* **What you should do**
Copy out the items below, swapping each "dropdown" for "drop-down list" and leaving the rest as is.

* **Dataset entries**

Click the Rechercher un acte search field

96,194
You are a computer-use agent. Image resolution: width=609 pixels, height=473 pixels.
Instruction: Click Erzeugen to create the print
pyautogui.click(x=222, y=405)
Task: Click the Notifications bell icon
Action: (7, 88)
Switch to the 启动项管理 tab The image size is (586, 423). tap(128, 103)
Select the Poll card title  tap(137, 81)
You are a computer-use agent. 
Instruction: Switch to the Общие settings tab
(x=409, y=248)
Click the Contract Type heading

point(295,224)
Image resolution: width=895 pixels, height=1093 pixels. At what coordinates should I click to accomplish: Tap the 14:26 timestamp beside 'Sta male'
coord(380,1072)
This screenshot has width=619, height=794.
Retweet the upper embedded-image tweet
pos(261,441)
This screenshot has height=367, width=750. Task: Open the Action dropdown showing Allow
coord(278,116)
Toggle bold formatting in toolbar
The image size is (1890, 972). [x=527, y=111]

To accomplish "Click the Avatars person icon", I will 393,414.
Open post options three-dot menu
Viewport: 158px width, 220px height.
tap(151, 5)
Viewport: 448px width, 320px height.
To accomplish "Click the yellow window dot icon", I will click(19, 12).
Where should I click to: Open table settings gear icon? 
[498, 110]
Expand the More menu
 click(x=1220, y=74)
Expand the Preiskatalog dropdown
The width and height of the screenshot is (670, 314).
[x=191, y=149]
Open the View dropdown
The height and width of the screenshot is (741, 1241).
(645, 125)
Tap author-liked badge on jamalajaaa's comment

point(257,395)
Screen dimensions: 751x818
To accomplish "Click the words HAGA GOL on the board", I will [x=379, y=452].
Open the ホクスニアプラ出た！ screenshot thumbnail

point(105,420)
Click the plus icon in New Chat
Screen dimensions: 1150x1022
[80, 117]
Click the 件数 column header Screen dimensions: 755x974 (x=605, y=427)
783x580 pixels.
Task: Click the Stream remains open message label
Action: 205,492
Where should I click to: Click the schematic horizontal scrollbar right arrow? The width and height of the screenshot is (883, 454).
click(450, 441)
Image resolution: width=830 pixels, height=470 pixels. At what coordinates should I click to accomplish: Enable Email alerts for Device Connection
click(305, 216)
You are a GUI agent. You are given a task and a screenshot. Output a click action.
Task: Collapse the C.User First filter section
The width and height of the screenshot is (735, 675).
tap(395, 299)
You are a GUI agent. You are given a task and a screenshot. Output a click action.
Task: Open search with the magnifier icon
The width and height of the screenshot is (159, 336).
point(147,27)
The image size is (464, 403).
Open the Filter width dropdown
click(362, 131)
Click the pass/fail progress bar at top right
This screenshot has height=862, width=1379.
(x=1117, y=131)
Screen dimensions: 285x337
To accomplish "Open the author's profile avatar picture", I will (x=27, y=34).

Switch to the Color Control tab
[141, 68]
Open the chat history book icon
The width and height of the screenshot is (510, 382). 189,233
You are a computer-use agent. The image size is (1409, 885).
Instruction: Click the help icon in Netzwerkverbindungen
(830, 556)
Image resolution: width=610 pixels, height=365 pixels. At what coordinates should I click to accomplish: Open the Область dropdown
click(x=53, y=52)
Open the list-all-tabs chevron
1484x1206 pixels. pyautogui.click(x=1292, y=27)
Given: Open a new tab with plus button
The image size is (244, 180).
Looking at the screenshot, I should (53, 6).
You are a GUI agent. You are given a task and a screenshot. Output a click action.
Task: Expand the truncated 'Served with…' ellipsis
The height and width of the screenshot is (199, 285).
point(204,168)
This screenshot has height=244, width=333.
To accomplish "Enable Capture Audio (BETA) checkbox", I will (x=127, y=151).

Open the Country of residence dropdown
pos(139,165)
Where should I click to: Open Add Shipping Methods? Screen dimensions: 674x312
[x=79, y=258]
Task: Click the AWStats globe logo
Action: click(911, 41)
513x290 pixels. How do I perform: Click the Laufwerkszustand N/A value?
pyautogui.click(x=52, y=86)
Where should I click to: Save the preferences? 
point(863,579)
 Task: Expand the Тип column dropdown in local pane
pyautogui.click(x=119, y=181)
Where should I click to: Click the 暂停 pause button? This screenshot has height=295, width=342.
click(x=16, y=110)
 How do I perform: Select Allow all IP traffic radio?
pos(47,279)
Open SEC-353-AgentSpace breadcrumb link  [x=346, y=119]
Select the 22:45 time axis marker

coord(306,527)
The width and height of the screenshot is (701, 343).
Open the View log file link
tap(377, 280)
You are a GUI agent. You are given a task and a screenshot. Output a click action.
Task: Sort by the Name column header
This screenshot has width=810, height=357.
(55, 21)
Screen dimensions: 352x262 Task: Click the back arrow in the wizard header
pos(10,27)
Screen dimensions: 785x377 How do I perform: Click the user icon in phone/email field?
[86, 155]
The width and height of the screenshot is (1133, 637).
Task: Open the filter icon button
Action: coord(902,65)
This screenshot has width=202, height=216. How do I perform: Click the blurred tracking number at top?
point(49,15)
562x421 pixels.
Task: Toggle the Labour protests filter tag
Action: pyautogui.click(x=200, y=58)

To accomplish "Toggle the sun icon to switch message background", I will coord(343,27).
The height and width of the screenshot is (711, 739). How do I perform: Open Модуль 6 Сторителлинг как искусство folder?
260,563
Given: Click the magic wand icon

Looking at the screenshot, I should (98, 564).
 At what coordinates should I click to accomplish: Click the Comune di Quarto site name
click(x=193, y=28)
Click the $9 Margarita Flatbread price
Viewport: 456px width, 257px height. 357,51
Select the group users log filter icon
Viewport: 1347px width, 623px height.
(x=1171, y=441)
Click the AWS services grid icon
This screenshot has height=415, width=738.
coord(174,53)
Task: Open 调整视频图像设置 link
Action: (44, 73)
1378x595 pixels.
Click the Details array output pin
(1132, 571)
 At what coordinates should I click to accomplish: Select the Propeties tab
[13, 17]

* **Solution for this exercise**
Click the Rechercher un acte search field

96,194
You are a computer-use agent. Image resolution: width=609 pixels, height=473 pixels.
Instruction: Click Erzeugen to create the print
pyautogui.click(x=222, y=405)
Task: Click the Notifications bell icon
Action: (7, 88)
Switch to the 启动项管理 tab The image size is (586, 423). tap(128, 103)
Select the Poll card title  tap(137, 81)
You are a computer-use agent. 
Instruction: Switch to the Общие settings tab
(x=409, y=248)
Click the Contract Type heading

point(295,224)
Image resolution: width=895 pixels, height=1093 pixels. At what coordinates should I click to accomplish: Tap the 14:26 timestamp beside 'Sta male'
coord(380,1072)
This screenshot has width=619, height=794.
Retweet the upper embedded-image tweet
pos(261,441)
This screenshot has height=367, width=750. Task: Open the Action drop-down list showing Allow
coord(278,116)
Toggle bold formatting in toolbar
The image size is (1890, 972). [x=527, y=111]

To accomplish "Click the Avatars person icon", I will 393,414.
Open post options three-dot menu
Viewport: 158px width, 220px height.
tap(151, 5)
Viewport: 448px width, 320px height.
To accomplish "Click the yellow window dot icon", I will click(19, 12).
Where should I click to: Open table settings gear icon? 
[498, 110]
Expand the More menu
 click(x=1220, y=74)
Expand the Preiskatalog drop-down list
The width and height of the screenshot is (670, 314).
[x=191, y=149]
Open the View drop-down list
The height and width of the screenshot is (741, 1241).
(645, 125)
Tap author-liked badge on jamalajaaa's comment

point(257,395)
Screen dimensions: 751x818
To accomplish "Click the words HAGA GOL on the board", I will [x=379, y=452].
Open the ホクスニアプラ出た！ screenshot thumbnail

point(105,420)
Click the plus icon in New Chat
Screen dimensions: 1150x1022
[80, 117]
Click the 件数 column header Screen dimensions: 755x974 (x=605, y=427)
783x580 pixels.
Task: Click the Stream remains open message label
Action: 205,492
Where should I click to: Click the schematic horizontal scrollbar right arrow? The width and height of the screenshot is (883, 454).
click(450, 441)
Image resolution: width=830 pixels, height=470 pixels. At what coordinates should I click to accomplish: Enable Email alerts for Device Connection
click(305, 216)
You are a GUI agent. You are given a task and a screenshot. Output a click action.
Task: Collapse the C.User First filter section
The width and height of the screenshot is (735, 675).
tap(395, 299)
You are a GUI agent. You are given a task and a screenshot. Output a click action.
Task: Open search with the magnifier icon
The width and height of the screenshot is (159, 336).
point(147,27)
The image size is (464, 403).
Open the Filter width drop-down list
click(362, 131)
Click the pass/fail progress bar at top right
This screenshot has height=862, width=1379.
(x=1117, y=131)
Screen dimensions: 285x337
To accomplish "Open the author's profile avatar picture", I will (x=27, y=34).

Switch to the Color Control tab
[141, 68]
Open the chat history book icon
The width and height of the screenshot is (510, 382). 189,233
You are a computer-use agent. The image size is (1409, 885).
Instruction: Click the help icon in Netzwerkverbindungen
(830, 556)
Image resolution: width=610 pixels, height=365 pixels. At what coordinates should I click to accomplish: Open the Область drop-down list
click(x=53, y=52)
Open the list-all-tabs chevron
1484x1206 pixels. pyautogui.click(x=1292, y=27)
Given: Open a new tab with plus button
The image size is (244, 180).
Looking at the screenshot, I should (53, 6).
You are a GUI agent. You are given a task and a screenshot. Output a click action.
Task: Expand the truncated 'Served with…' ellipsis
The height and width of the screenshot is (199, 285).
point(204,168)
This screenshot has height=244, width=333.
To accomplish "Enable Capture Audio (BETA) checkbox", I will (x=127, y=151).

Open the Country of residence drop-down list
pos(139,165)
Where should I click to: Open Add Shipping Methods? Screen dimensions: 674x312
[x=79, y=258]
Task: Click the AWStats globe logo
Action: click(911, 41)
513x290 pixels. How do I perform: Click the Laufwerkszustand N/A value?
pyautogui.click(x=52, y=86)
Where should I click to: Save the preferences? 
point(863,579)
 Task: Expand the Тип column drop-down list in local pane
pyautogui.click(x=119, y=181)
Where should I click to: Click the 暂停 pause button? This screenshot has height=295, width=342.
click(x=16, y=110)
 How do I perform: Select Allow all IP traffic radio?
pos(47,279)
Open SEC-353-AgentSpace breadcrumb link  [x=346, y=119]
Select the 22:45 time axis marker

coord(306,527)
The width and height of the screenshot is (701, 343).
Open the View log file link
tap(377, 280)
You are a GUI agent. You are given a task and a screenshot. Output a click action.
Task: Sort by the Name column header
This screenshot has width=810, height=357.
(55, 21)
Screen dimensions: 352x262 Task: Click the back arrow in the wizard header
pos(10,27)
Screen dimensions: 785x377 How do I perform: Click the user icon in phone/email field?
[86, 155]
The width and height of the screenshot is (1133, 637).
Task: Open the filter icon button
Action: coord(902,65)
This screenshot has width=202, height=216. How do I perform: Click the blurred tracking number at top?
point(49,15)
562x421 pixels.
Task: Toggle the Labour protests filter tag
Action: pyautogui.click(x=200, y=58)

To accomplish "Toggle the sun icon to switch message background", I will coord(343,27).
The height and width of the screenshot is (711, 739). How do I perform: Open Модуль 6 Сторителлинг как искусство folder?
260,563
Given: Click the magic wand icon

Looking at the screenshot, I should (98, 564).
 At what coordinates should I click to accomplish: Click the Comune di Quarto site name
click(x=193, y=28)
Click the $9 Margarita Flatbread price
Viewport: 456px width, 257px height. 357,51
Select the group users log filter icon
Viewport: 1347px width, 623px height.
(x=1171, y=441)
Click the AWS services grid icon
This screenshot has height=415, width=738.
coord(174,53)
Task: Open 调整视频图像设置 link
Action: (44, 73)
1378x595 pixels.
Click the Details array output pin
(1132, 571)
 At what coordinates should I click to accomplish: Select the Propeties tab
[13, 17]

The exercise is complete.